Council confirms Seattle Police Chief Adrian Diaz: After more than two years as interim Chief, the City Council voted 8-1 to let Diaz drop the "interim" part of his title on all his stationery. Council Member Kshama Sawant cast the lone no vote, voting against the chief as part of her consistent refusal to approve of anyone “responsible for overseeing the track record of police violence.”

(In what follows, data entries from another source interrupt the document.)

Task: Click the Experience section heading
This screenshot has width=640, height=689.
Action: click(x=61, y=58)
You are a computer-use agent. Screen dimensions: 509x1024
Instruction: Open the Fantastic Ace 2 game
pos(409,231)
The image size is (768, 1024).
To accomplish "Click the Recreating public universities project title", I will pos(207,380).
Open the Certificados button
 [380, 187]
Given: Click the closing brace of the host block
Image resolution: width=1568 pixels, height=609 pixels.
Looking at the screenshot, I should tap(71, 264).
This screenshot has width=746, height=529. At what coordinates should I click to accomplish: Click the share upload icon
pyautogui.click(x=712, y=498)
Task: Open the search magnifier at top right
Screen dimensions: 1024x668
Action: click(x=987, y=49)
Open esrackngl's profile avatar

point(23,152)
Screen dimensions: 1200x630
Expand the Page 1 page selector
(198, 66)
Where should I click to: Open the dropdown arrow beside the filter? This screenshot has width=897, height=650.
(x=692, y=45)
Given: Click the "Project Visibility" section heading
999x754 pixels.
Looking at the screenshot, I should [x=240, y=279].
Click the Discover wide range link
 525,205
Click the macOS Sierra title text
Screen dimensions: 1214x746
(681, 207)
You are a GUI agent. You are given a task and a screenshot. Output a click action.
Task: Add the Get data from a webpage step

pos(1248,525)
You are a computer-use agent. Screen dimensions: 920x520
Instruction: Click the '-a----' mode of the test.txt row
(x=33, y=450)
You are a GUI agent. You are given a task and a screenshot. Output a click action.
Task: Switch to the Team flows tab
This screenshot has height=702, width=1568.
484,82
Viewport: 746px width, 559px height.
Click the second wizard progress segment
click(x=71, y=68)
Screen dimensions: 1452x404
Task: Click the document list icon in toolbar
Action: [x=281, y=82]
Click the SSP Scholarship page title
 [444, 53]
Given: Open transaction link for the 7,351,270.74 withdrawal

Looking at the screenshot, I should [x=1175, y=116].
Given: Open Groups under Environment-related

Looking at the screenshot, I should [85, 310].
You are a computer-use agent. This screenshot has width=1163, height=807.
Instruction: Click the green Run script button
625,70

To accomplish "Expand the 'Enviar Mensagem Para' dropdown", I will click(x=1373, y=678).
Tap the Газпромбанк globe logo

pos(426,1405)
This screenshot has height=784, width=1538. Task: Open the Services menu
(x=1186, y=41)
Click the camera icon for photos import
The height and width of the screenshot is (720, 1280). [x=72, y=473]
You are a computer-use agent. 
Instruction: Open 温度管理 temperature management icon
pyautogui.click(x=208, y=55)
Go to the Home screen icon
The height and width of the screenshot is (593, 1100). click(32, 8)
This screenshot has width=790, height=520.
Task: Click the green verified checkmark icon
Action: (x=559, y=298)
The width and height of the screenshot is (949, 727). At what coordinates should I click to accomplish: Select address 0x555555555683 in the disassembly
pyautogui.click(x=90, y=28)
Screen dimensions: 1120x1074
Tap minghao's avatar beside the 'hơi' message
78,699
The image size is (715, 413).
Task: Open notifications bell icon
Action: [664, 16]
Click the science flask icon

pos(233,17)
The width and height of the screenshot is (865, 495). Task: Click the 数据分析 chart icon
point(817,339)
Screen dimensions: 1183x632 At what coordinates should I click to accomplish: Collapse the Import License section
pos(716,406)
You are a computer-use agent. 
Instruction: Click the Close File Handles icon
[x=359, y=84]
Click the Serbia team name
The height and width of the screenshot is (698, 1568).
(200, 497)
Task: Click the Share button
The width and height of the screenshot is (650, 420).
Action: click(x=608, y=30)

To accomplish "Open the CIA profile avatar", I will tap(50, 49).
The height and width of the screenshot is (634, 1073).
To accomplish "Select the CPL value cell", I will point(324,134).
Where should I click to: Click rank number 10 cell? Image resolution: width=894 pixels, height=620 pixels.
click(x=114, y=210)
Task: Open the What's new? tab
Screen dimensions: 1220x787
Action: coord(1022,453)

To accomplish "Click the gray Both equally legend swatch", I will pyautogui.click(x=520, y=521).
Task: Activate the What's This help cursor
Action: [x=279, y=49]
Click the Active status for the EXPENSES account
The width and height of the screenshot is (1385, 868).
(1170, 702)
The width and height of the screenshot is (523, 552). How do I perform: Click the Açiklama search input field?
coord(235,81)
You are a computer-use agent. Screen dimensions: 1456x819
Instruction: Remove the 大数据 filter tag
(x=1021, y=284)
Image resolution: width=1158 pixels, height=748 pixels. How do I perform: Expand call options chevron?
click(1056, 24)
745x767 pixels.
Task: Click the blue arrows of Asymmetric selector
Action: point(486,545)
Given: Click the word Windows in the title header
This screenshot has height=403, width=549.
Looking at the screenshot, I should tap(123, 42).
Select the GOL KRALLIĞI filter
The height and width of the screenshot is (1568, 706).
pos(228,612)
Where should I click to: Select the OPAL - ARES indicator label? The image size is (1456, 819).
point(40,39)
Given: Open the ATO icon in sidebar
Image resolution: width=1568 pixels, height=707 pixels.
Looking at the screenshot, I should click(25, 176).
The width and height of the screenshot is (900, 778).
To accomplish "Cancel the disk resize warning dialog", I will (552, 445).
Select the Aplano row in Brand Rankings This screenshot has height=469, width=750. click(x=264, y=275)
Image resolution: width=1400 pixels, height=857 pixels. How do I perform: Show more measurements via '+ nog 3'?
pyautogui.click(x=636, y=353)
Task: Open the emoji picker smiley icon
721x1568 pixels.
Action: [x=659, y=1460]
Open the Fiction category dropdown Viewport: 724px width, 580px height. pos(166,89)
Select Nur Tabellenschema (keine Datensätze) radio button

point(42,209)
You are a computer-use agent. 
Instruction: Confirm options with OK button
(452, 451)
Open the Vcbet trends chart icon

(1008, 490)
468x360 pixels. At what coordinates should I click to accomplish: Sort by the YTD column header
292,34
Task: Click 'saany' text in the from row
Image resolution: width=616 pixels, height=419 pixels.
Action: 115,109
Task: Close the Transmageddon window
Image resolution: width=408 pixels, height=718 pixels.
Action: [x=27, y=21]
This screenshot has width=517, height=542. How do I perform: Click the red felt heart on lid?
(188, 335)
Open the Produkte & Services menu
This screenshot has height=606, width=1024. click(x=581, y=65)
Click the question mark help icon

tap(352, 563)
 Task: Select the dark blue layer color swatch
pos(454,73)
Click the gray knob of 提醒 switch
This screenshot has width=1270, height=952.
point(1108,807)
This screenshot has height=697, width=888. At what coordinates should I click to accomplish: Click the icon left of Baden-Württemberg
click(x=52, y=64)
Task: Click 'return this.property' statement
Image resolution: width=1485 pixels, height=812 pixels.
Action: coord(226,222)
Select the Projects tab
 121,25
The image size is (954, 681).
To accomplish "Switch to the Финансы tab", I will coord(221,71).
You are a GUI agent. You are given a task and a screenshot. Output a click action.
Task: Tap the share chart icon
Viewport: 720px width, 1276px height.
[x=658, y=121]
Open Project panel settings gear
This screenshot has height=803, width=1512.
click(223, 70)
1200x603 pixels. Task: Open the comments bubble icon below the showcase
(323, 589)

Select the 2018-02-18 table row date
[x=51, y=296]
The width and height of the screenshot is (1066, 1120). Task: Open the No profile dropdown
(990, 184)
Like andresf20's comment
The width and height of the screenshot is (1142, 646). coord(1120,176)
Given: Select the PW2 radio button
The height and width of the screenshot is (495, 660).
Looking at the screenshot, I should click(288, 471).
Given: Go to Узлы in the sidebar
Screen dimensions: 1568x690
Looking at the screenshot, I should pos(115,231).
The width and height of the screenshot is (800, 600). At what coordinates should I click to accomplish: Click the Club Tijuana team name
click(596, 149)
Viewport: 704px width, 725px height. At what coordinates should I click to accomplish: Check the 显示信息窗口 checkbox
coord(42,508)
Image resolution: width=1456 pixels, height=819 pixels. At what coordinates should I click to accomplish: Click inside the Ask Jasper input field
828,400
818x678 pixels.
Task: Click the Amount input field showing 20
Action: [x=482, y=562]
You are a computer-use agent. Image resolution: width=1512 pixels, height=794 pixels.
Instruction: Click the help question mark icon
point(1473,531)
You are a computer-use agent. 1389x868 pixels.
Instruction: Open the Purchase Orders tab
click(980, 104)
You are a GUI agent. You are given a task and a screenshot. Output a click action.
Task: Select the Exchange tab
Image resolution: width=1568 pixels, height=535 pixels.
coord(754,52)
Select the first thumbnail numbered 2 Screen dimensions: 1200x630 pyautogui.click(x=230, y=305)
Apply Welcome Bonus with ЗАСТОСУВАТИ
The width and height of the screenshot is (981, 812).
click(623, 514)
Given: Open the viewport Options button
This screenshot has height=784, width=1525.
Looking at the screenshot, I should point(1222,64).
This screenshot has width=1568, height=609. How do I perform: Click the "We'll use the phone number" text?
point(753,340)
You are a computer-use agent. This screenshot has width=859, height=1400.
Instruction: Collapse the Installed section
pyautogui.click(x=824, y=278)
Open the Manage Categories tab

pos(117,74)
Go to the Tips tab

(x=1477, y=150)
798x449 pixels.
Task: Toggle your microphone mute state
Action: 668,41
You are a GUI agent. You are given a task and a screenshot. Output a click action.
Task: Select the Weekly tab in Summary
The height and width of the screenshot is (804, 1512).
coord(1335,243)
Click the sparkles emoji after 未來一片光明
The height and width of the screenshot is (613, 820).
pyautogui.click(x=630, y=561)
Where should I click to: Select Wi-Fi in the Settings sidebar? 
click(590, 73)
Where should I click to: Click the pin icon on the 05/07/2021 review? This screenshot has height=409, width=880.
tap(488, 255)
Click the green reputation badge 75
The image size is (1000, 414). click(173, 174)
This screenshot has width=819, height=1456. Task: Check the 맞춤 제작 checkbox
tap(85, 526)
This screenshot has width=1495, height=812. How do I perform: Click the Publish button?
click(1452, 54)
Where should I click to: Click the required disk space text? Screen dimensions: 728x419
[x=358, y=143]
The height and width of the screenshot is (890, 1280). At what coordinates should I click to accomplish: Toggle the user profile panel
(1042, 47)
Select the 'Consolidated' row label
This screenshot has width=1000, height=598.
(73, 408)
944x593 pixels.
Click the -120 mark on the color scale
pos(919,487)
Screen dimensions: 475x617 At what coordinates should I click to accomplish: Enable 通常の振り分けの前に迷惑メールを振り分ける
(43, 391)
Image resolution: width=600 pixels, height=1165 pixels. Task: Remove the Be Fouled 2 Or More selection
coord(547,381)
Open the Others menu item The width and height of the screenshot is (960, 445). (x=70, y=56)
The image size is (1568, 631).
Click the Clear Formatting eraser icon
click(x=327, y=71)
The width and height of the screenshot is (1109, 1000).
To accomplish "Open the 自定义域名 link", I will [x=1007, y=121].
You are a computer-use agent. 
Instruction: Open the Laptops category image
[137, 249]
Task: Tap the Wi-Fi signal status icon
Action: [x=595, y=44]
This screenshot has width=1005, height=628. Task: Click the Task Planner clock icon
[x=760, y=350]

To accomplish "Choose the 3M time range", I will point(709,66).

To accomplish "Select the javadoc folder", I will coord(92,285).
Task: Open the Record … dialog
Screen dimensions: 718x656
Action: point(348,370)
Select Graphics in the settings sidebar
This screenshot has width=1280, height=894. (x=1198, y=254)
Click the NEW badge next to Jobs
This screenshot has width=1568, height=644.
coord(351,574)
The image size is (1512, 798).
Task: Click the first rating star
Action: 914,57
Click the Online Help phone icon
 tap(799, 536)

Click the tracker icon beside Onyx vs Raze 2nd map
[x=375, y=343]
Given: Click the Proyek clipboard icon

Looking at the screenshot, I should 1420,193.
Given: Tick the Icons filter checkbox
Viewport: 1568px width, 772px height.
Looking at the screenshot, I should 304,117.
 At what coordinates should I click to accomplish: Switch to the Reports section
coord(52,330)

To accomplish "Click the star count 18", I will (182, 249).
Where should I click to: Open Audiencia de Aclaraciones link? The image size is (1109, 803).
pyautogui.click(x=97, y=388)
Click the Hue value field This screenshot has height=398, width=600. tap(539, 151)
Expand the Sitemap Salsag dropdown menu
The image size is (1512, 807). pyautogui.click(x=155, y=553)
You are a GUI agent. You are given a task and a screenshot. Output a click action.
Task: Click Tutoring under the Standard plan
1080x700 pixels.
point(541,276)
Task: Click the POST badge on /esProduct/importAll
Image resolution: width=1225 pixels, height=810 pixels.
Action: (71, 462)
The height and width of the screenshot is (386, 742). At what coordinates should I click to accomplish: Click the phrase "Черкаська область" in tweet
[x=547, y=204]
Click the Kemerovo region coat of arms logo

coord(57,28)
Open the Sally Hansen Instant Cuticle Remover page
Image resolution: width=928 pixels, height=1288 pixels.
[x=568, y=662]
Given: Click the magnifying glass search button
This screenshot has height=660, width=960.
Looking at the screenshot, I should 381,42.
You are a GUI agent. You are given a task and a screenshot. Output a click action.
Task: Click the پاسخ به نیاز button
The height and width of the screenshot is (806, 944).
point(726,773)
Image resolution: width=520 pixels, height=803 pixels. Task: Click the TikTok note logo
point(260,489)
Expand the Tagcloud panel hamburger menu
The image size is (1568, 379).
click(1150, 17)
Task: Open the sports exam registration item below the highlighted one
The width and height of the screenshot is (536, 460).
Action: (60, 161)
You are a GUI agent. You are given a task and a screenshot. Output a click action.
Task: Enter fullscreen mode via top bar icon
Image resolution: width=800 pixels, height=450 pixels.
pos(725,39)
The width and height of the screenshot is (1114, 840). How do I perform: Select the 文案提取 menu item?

More city council drama: Council Member Alex Pedersen will join fellow conservative Debra Juarez in fleeing City Hall after November. Hannah broke down the news on Twitter: 

Sonics fans, listen up: Some time in the next couple of years, the NBA will return to Seattle. After the $4 billion sale of the Phoenix Suns reset the calculations on how much current owners could earn from expansion fees, there's simply too much money to be made here for the league to choose anywhere else for expansion. Despite kinda calling back to the heyday of Seattle sports by choosing orange and green for his campaign, Mayor Bruce Harrell should not get a shred of credit for our beloved basketball team's inevitable return—no matter what he tells KOMO

New climate laws go into effect: Axios reports that Washington's worst carbon polluters will now have to start paying to continue polluting under the state's cap-and-trade law. Meanwhile, the transportation sector will have to start doing its part to comply with a new clean fuel standard. Whether those measures will do enough to meet the state's goal of reducing emissions to 95% below 1990 levels will largely depend on how the state invests the money polluters pay under the cap-and-trade regime. The first auction of permission slips to pump carbon into the sky will be held later this month.

Charge your phones: While we won't see the level of intensity that California is dealing with from another atmospheric river, the system could produce dangerous wind gusts this evening. Prepare for possible power outages!

Trump's influence put to the test: After the Republicans in the House of Representatives made absolute clowns of themselves yesterday by failing to confirm Kevin McCarthy as Speaker, the Associated Press reports Trump has thrown his weight behind McCarthy's candidacy. On his social media site, Trump urged his cult followers fellow Republicans to "NOT TURN A GREAT TRIUMPH INTO A GIANT & EMBARRASSING DEFEAT.” Little late for that, my dude.

Someone didn't get the memo: Or, in this case, the Truth Social post, I guess?

If only this was all just a shitty reality TV show: Unfortunately, the GOP circus in DC will have real consequences if this chaos is any indication of how ineffectual McCarthy will be as Speaker. Vox reports that the new Speaker, whether that's McCarthy or someone else, will be stuck in a "governance doom loop," where the same far-right faction opposing McCarthy could stymie must-pass bills to raise the debt ceiling or fund the government. 2023 is off to a great start!

Congratulations, gamer siblings: NBC News reports Microsoft has voluntarily recognized the first American labor union after video game testers at its subsidiary, ZeniMax Studios, voted to join the Communications Workers of America. See, corporate bosses? It's not so hard to give your workers a tiny bit of agency in their workplace! Sure, this amenable attitude is likely due to Microsoft's pending $68.7 billion deal to acquire another video game studio in the midst of an organizing drive, but, hey, does it really matter why they're doing the right thing?

Tesla stock takes a tumble: CNBC reports that Tesla stock dipped more than 12% yesterday following a disappointing report showing the company delivered fewer cars to customers than Wall Street analysts predicted. One analyst predicted continued "demand challenges" in the coming year, partly due to the fact that only one of the company's models qualifies for the tax credits that Biden's Inflation Reduction Act provides.

Of course, there could be other explanations: I don't own stocks, but it seems to me that having the company's CEO experience a total meltdown in public on the daily wouldn't help its stock price.

War in Ukraine shows no sign of stopping: According to ABC News, Ukrainian officials are preparing for the war to heat up once the winter thaws in March. The Biden administration included $47 billion for more military aid to the war-torn country in the $1.7 trillion government funding package that passed Congress last month, more than doubling the $22 billion the US has already spent supplying weapons and ammunition to Ukraine. 

Ending with some good news: The FDA announced yesterday that it will permit retail pharmacies to dispense mifepristone, also known as medication abortion. The agency also permanently removed restrictions on mail-ordering the drug and prescribing the medication via telehealth appointments, which could help women in states with abortion bans reduce the travel time and expense to get reproductive health care.